### PROBLEM TO WORK ON
Print, exactly as they stand, the lines from the start of the listing to the line containing "xiaohong (593, 547)", inclusive.

__________________________________________________

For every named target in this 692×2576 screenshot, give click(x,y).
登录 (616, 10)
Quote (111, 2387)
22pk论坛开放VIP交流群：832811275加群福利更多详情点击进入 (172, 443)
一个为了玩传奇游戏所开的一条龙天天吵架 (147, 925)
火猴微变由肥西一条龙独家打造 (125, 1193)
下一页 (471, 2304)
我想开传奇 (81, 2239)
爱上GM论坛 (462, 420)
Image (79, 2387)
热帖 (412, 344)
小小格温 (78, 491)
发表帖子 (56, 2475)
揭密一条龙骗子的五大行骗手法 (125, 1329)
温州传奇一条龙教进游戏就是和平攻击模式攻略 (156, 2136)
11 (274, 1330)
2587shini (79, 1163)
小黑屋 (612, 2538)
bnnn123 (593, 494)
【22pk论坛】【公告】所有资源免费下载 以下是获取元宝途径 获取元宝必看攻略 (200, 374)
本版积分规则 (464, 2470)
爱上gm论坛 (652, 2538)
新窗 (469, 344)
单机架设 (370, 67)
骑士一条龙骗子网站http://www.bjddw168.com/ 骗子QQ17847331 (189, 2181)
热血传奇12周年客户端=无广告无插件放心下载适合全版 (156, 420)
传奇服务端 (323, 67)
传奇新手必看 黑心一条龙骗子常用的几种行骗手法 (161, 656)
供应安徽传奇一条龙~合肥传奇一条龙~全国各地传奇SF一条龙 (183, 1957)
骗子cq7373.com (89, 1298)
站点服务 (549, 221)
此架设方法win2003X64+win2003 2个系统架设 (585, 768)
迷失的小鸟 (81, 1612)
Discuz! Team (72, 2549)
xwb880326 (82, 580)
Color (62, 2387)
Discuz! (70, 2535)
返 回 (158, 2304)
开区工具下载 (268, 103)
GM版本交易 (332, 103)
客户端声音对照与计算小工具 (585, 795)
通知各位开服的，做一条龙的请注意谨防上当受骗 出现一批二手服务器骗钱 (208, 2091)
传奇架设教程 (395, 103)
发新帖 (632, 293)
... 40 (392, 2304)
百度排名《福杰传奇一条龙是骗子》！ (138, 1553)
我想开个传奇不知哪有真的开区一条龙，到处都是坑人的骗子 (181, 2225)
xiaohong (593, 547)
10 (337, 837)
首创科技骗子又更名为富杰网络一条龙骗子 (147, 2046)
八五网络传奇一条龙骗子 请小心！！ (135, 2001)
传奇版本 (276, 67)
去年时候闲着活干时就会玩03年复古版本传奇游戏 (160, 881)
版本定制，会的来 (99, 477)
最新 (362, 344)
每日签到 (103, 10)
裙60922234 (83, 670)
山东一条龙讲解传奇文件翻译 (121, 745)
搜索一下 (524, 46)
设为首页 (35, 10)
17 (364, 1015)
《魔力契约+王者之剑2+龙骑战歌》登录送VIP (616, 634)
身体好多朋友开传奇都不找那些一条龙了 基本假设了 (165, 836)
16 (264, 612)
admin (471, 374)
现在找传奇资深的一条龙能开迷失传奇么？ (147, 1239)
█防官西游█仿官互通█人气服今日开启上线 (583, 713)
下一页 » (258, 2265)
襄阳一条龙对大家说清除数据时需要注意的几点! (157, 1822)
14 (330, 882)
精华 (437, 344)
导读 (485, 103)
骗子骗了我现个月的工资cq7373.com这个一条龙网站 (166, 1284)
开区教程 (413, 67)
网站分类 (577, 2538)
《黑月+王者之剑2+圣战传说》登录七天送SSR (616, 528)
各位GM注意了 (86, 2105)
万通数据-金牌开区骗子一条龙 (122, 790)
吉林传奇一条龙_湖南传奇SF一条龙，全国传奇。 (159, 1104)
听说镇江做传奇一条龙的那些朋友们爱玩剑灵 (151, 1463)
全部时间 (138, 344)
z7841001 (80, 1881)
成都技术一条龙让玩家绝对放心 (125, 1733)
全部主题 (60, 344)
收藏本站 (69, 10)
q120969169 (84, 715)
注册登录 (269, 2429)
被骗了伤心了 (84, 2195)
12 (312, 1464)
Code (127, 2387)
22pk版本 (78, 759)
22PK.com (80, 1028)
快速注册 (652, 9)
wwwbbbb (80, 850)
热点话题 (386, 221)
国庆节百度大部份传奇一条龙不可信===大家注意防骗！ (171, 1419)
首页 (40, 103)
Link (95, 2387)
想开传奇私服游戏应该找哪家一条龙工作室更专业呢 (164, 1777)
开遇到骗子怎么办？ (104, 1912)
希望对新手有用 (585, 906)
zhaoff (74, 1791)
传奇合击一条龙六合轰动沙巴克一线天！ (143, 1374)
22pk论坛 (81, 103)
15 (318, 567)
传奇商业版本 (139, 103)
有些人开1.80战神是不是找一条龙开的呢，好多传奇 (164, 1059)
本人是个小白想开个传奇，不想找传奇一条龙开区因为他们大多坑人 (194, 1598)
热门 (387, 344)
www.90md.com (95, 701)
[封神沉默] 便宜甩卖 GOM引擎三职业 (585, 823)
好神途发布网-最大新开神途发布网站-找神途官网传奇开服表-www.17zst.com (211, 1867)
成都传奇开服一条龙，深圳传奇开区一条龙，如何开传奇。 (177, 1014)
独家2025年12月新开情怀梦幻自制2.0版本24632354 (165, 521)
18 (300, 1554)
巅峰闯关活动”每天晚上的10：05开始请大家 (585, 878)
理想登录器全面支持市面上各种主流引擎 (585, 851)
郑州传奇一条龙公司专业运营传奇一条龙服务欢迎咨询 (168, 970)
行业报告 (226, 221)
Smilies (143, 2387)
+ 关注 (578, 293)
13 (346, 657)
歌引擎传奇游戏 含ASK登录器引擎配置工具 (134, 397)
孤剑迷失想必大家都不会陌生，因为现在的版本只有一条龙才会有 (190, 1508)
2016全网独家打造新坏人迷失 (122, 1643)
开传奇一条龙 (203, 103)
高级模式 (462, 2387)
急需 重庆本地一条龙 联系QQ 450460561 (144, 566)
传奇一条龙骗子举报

__________________________________________________

### TASK SOLUTION
For every named target in this 692×2576 screenshot, give click(x,y).
登录 (616, 10)
Quote (111, 2387)
22pk论坛开放VIP交流群：832811275加群福利更多详情点击进入 (172, 443)
一个为了玩传奇游戏所开的一条龙天天吵架 (147, 925)
火猴微变由肥西一条龙独家打造 (125, 1193)
下一页 (471, 2304)
我想开传奇 (81, 2239)
爱上GM论坛 (462, 420)
Image (79, 2387)
热帖 (412, 344)
小小格温 (78, 491)
发表帖子 (56, 2475)
揭密一条龙骗子的五大行骗手法 (125, 1329)
温州传奇一条龙教进游戏就是和平攻击模式攻略 (156, 2136)
11 (274, 1330)
2587shini (79, 1163)
小黑屋 (612, 2538)
bnnn123 (593, 494)
【22pk论坛】【公告】所有资源免费下载 以下是获取元宝途径 获取元宝必看攻略 (200, 374)
本版积分规则 (464, 2470)
爱上gm论坛 (652, 2538)
新窗 (469, 344)
单机架设 (370, 67)
骑士一条龙骗子网站http://www.bjddw168.com/ 骗子QQ17847331 (189, 2181)
热血传奇12周年客户端=无广告无插件放心下载适合全版 (156, 420)
传奇服务端 (323, 67)
传奇新手必看 黑心一条龙骗子常用的几种行骗手法 (161, 656)
供应安徽传奇一条龙~合肥传奇一条龙~全国各地传奇SF一条龙 (183, 1957)
骗子cq7373.com (89, 1298)
站点服务 (549, 221)
此架设方法win2003X64+win2003 2个系统架设 (585, 768)
迷失的小鸟 (81, 1612)
Discuz! Team (72, 2549)
xwb880326 (82, 580)
Color (62, 2387)
Discuz! (70, 2535)
返 回 (158, 2304)
开区工具下载 (268, 103)
GM版本交易 (332, 103)
客户端声音对照与计算小工具 (585, 795)
通知各位开服的，做一条龙的请注意谨防上当受骗 出现一批二手服务器骗钱 (208, 2091)
传奇架设教程 (395, 103)
发新帖 (632, 293)
... 40 (392, 2304)
百度排名《福杰传奇一条龙是骗子》！ (138, 1553)
我想开个传奇不知哪有真的开区一条龙，到处都是坑人的骗子 (181, 2225)
xiaohong (593, 547)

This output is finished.